(FRAGMENTO DEL TEXTO)

IGNACIO RODRÍGUEZ COCO
Domingo VI del tiempo ordinario – Ciclo B
El hombre del Antiguo Testamento
consideraba la enfermedad y la desgracia como pena por el pecado. Los enfermos
eran tratados como pecadores y muchas veces, como en el caso de los leprosos,
eran apartados de la comunidad y condenados a una triple marginación. Primero,
una marginación personal y corporal, pues, considerados impuros, no se les
podía tocar y debían anunciar su presencia a gritos. Segundo, una marginación
social, expresada en una determinada manera de vestir, en el aseo personal y en
la obligación de vivir fuera del campamento. Y, por último, una marginación
religiosa, pues su impureza, declarada por un sacerdote, era el certificado de
una situación de pecado que lo apartaba de la comunión con Dios.
En el Evangelio de hoy se da un
vuelco a esta forma de pensar. En primer lugar, el leproso no es llevado ante
el sacerdote, sino que es él mismo quien «se acercó a Jesús», rompiendo con
ello la norma que lo obligaba a mantenerse alejado. Y al pedir la curación,
reclama su dignidad como hijo de Dios. Ha descubierto en Jesús a alguien en
quien confiar, a quien confesar su deseo de restauración de esa dignidad
perdida. En segundo lugar, se da un paso más mostrando a un Jesús que «sintió
lástima» e incluso «lo tocó» extendiendo la mano. ¡Un maestro tocando a alguien
declarado impuro! y rompiendo en el mismo gesto con la marginación social y
corporal del leproso. Gesto que supuso un choque, hasta una aberración, para
una mentalidad anclada en una práctica rigorista de la ley, que olvidaba que el
centro de toda ley debe ser la dignidad de la persona humana. En tercer lugar,
con el gesto y las palabras de Jesús «la lepra se le quitó inmediatamente y
quedó limpio», como signo visible de otra limpieza interior, declarada esta vez
por el único, verdadero y definitivo sacerdote del amor de Dios, que como
mediador de la compasión y ternura del Padre con sus hijos, cura al hombre
entero, en cuerpo y alma, sanando la enfermedad y restaurando la comunión
perdida por el pecado.
También el hombre de hoy tiene su
medicina en ese amor de Dios manifestado en Cristo, pues, habiendo alcanzado
grandes metas en la curación de enfermedades corporales, aún necesita ser
tocado por el único capaz de curar y salvar el interior del hombre. Para ello,
deberá seguir el ejemplo del leproso, reconocer su enfermedad, acercarse a Él y
decirle confiado: «Si quieres, puedes limpiarme».

Registros de datos guardados

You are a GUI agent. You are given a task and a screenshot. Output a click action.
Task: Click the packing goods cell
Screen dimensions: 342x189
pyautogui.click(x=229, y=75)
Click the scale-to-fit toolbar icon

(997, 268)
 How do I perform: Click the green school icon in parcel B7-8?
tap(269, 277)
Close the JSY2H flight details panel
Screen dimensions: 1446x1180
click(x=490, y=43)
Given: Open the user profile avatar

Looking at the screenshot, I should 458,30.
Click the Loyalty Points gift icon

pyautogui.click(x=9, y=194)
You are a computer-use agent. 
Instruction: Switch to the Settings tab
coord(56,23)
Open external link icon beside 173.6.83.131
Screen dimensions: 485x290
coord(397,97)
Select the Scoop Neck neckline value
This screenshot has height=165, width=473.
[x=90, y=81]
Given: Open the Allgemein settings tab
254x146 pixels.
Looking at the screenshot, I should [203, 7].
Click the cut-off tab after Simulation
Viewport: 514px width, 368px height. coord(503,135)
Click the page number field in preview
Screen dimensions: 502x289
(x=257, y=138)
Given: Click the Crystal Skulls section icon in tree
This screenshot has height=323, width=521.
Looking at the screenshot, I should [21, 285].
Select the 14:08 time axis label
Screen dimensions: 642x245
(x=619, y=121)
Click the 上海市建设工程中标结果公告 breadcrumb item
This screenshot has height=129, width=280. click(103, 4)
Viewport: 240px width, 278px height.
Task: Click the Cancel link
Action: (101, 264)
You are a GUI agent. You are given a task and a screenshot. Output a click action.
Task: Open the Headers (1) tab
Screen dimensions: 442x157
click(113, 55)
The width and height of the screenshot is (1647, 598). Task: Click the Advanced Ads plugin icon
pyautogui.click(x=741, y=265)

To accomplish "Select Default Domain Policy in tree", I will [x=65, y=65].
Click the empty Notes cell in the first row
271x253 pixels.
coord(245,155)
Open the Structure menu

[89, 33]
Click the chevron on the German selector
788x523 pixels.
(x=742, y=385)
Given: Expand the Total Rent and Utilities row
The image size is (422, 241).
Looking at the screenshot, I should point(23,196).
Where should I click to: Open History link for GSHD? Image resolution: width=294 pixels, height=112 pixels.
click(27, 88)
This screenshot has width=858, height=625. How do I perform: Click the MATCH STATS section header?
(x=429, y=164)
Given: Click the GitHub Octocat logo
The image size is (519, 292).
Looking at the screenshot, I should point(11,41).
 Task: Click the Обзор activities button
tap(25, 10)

(CONSIGNA)
Según el fragmento sobre el leproso, ¿qué tres formas de marginación sufrían los leprosos en tiempos del Antiguo Testamento? Para responder, apóyate únicamente en el fragmento del texto.

(SOLUCIÓN PROPUESTA)
Una marginación personal y corporal, una marginación social y una marginación religiosa.